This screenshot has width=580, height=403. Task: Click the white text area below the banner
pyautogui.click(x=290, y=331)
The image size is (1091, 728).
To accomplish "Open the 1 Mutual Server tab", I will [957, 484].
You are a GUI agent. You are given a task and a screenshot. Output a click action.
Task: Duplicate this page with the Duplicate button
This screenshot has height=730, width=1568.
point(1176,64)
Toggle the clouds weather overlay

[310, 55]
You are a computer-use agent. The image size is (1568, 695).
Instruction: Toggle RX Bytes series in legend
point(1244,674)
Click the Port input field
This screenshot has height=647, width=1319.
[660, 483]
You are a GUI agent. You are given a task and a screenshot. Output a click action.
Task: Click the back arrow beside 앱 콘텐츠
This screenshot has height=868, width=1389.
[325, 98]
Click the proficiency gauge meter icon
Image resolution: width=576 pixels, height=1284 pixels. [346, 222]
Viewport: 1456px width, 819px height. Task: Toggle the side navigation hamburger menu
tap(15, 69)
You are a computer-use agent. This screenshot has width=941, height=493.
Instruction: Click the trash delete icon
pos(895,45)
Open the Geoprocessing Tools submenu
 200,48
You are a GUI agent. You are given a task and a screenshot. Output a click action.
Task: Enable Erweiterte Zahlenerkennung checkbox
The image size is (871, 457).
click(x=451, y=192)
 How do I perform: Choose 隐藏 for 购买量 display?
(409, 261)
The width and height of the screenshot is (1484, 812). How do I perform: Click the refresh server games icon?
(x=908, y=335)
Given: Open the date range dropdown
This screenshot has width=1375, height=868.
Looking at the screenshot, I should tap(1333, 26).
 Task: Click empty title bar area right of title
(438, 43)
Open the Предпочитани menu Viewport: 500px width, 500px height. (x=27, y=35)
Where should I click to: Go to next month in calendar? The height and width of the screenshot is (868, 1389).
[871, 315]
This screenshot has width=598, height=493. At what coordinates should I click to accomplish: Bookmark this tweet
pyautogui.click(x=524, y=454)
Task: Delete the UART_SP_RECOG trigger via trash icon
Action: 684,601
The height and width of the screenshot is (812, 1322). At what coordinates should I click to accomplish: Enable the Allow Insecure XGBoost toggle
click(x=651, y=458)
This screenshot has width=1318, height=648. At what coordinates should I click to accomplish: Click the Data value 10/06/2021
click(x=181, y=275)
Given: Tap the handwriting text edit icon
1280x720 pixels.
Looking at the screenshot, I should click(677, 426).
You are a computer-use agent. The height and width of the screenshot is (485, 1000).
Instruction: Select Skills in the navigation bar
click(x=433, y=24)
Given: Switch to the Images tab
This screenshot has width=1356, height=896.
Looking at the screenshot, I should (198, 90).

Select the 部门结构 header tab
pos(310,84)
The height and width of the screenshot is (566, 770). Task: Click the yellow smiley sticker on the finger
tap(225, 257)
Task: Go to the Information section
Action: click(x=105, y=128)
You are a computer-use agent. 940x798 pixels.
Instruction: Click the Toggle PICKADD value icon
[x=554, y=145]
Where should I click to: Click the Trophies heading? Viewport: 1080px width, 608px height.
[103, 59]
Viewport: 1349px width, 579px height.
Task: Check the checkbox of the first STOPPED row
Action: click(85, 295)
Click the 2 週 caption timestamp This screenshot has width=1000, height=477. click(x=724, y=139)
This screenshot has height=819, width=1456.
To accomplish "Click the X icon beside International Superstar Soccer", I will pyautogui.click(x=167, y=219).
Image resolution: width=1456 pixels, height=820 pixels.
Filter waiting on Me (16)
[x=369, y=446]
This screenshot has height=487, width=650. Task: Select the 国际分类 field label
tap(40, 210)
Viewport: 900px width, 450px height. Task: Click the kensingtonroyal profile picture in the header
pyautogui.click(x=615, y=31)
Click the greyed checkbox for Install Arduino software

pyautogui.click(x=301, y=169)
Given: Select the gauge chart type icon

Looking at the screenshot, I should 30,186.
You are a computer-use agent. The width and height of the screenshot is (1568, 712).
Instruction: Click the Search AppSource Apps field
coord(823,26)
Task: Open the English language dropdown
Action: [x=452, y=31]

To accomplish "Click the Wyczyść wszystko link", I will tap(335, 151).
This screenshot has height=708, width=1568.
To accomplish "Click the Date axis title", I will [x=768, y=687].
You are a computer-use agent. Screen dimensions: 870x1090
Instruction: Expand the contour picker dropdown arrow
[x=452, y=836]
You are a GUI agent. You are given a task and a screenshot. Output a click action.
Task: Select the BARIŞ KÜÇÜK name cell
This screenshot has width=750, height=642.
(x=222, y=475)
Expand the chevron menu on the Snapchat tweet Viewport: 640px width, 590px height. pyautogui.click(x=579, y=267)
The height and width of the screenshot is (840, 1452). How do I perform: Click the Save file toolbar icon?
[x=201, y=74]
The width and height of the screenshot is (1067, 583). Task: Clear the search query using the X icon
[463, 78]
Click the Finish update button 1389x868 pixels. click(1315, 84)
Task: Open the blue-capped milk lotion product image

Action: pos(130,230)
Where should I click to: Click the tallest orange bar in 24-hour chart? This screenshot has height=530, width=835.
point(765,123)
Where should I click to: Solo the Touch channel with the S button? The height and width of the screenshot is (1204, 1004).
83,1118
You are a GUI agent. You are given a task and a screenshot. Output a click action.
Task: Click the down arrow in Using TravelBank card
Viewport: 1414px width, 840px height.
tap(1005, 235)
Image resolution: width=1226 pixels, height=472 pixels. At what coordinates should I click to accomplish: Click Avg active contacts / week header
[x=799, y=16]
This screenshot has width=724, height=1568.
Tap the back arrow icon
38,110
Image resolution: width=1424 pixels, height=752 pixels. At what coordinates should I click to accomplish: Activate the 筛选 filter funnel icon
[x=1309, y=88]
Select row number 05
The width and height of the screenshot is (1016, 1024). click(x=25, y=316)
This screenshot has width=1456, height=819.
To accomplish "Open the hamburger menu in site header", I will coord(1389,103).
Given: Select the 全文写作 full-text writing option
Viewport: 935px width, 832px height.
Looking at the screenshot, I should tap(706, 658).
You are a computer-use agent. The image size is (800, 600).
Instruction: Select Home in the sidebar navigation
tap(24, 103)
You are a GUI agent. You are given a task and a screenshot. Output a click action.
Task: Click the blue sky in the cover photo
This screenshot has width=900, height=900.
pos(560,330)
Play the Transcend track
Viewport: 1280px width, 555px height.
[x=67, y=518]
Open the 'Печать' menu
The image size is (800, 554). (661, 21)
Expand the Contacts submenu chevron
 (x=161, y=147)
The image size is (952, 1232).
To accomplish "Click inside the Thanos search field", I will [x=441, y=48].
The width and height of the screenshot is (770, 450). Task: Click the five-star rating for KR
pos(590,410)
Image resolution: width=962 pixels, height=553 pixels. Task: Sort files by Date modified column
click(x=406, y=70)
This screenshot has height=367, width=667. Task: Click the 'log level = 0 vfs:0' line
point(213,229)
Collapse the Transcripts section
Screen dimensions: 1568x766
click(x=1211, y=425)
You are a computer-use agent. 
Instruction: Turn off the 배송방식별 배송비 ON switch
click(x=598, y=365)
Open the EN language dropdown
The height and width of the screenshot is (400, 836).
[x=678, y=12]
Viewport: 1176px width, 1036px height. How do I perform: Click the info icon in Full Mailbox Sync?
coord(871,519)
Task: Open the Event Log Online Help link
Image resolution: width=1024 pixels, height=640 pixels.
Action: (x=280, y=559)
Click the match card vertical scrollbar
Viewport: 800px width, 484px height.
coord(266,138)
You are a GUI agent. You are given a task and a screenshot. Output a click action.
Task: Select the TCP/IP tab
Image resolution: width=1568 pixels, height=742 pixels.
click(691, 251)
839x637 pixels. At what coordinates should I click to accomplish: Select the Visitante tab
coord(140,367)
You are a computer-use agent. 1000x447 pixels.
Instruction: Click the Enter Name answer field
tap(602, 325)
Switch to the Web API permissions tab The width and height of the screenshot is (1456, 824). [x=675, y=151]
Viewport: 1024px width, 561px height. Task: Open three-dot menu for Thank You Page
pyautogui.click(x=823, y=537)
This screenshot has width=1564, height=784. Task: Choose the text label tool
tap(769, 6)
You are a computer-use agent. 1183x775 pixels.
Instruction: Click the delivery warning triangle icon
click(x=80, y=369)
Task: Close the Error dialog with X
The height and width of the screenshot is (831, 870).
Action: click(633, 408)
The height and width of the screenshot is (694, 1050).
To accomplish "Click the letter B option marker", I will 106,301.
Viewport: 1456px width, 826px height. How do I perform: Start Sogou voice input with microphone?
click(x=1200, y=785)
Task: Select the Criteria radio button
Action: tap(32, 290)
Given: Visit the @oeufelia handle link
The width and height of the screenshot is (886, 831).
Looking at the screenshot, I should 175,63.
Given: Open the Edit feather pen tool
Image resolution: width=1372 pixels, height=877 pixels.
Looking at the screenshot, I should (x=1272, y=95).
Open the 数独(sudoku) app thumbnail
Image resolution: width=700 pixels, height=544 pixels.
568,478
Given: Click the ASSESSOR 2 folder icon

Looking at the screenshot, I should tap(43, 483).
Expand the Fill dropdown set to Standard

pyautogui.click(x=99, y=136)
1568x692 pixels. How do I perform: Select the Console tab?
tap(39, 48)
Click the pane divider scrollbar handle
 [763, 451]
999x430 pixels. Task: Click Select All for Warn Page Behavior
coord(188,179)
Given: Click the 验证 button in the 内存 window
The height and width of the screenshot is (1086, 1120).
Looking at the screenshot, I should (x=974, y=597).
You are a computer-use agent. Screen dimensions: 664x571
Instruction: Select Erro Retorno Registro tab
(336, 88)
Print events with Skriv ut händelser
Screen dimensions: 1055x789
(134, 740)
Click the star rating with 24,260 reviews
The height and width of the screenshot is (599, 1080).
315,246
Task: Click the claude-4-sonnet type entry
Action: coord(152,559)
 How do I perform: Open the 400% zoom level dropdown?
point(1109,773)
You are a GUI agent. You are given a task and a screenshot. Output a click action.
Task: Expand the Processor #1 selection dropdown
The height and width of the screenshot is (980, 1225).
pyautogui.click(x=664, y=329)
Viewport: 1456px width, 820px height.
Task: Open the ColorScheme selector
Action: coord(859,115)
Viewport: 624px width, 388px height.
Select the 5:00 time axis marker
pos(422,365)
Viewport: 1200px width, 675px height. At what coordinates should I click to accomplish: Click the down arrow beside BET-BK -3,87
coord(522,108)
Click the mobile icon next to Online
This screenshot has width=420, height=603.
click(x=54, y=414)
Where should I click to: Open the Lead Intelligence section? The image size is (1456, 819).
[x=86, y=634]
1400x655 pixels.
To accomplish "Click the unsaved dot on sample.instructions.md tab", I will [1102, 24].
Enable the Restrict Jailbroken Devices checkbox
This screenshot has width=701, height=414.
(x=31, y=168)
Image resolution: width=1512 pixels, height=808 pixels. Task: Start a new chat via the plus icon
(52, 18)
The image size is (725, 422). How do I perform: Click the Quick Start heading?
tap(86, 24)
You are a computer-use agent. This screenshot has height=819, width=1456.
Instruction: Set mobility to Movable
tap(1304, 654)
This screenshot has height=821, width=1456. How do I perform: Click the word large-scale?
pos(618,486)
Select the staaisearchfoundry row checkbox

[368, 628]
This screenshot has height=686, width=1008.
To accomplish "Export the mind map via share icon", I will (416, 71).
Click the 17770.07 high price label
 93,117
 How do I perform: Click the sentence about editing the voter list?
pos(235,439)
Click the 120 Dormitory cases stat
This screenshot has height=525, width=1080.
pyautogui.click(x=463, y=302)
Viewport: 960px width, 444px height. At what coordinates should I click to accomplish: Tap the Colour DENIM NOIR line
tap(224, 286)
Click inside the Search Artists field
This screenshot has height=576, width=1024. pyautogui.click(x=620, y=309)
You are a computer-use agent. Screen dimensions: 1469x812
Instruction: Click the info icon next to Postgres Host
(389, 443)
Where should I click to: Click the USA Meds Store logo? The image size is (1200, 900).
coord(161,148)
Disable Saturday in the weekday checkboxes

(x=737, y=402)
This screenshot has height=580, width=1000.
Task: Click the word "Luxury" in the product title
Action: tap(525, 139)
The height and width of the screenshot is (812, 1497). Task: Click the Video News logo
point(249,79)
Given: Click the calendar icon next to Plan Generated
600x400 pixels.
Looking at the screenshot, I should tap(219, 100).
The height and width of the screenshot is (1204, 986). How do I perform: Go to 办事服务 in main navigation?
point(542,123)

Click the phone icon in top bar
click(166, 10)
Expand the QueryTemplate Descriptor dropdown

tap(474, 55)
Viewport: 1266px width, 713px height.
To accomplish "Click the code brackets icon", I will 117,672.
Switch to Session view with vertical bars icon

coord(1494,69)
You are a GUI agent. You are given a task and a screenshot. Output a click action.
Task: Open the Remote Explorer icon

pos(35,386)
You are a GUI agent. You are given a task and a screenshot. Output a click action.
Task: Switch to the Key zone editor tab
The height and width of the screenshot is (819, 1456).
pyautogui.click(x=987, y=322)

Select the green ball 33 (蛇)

[WHAT IS EXPECTED] Copy out everything in the data from the line containing "How do I perform: Open" down to the line containing "Action: coord(859,115)", keeping each line unchanged.

[EXERCISE OUTPUT]
 How do I perform: Open the 400% zoom level dropdown?
point(1109,773)
You are a GUI agent. You are given a task and a screenshot. Output a click action.
Task: Expand the Processor #1 selection dropdown
The height and width of the screenshot is (980, 1225).
pyautogui.click(x=664, y=329)
Viewport: 1456px width, 820px height.
Task: Open the ColorScheme selector
Action: coord(859,115)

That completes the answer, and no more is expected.